A former Baroque-style courthouse turned modern marvel, Berlin’s Jewish Museum is one of the city's most frequented cultural institutions, and is an equally triumphant and defiant physical representation of the controversial history it depicts. Created by famed Polish-American architect, Daniel Libeskind, the remarkable zig-zag design of the property makes a visit to this museum an experience that sears itself into the memory. Libeskind’s deconstructivist vision for the Jewish Museum was conceived through a competition a year prior to the fall of the Berlin Wall, although it wouldn’t open until 2001 on the side of the Wall previously known as West Berlin.
Via the Baroque Kollegienhaus, visitors essentially ‘go underground’ into the dramatic Entry Void where they are presented with three different sections telling three different stories. The Garden of Exile and Emigration remembers those who were forced to leave Berlin; the Holocaust Tower symbolises the inability to venture further; and the longest path to the Stair of Continuity emphasises the continuity of Jewish life in Germany.
The permanent exhibition, Two Millennia of German Jewish History, sits at the heart of the museum and allows visitors to see Germany in the past and present through the eyes of its Jewish minority. A breathtaking and must-see installation is Menashe Kadishman’s Shalekhet (Fallen Leaves), which consists of 10,000 open-mouthed faces cut from circular iron plates littering the entire floor.
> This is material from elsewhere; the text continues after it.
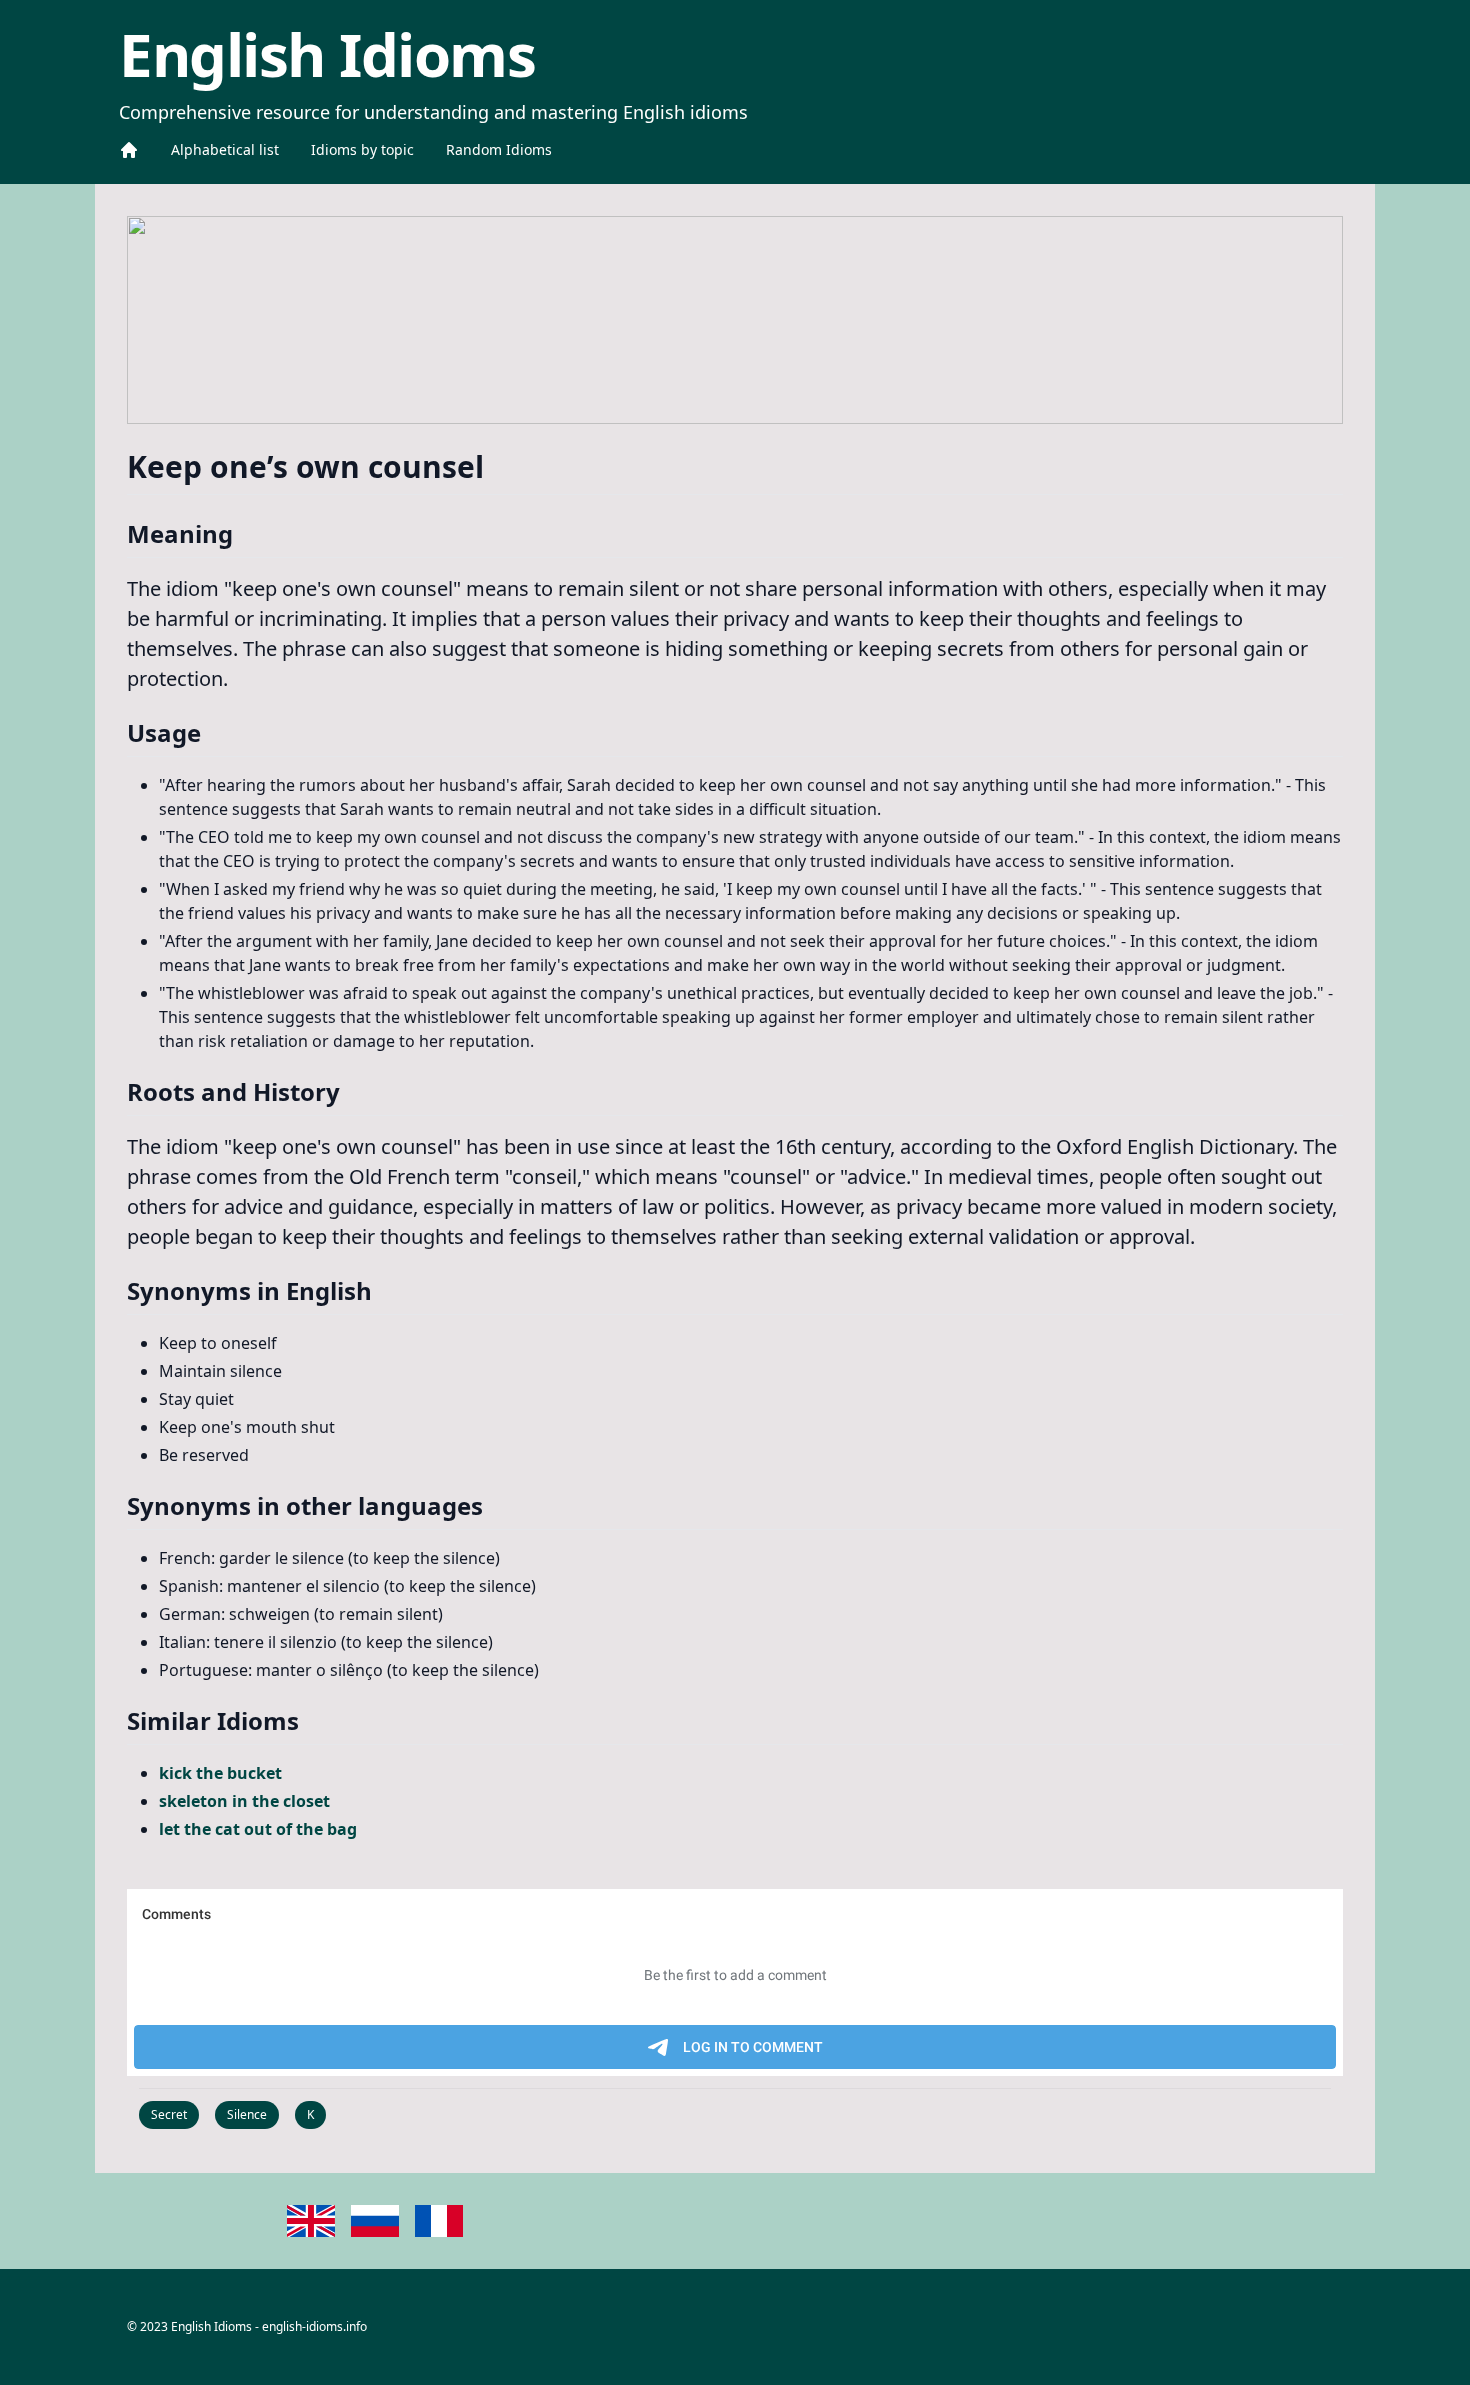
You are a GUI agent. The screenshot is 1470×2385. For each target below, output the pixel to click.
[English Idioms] (129, 150)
Somewhat controversially, all the architecture and exhibitions of the Jewish Museum have been designed to ensure that events such as the Holocaust are well and truly integrated into the consciousness of Berlin today. Those with a keen eye will note there are no entrances or exits to Libeskind’s building. Instead, there is the promise of doors but they metaphorically lead to dead ends. This is just one example of the symbolism contained in this museum that knows no bounds and warrants deep reflection and return visits.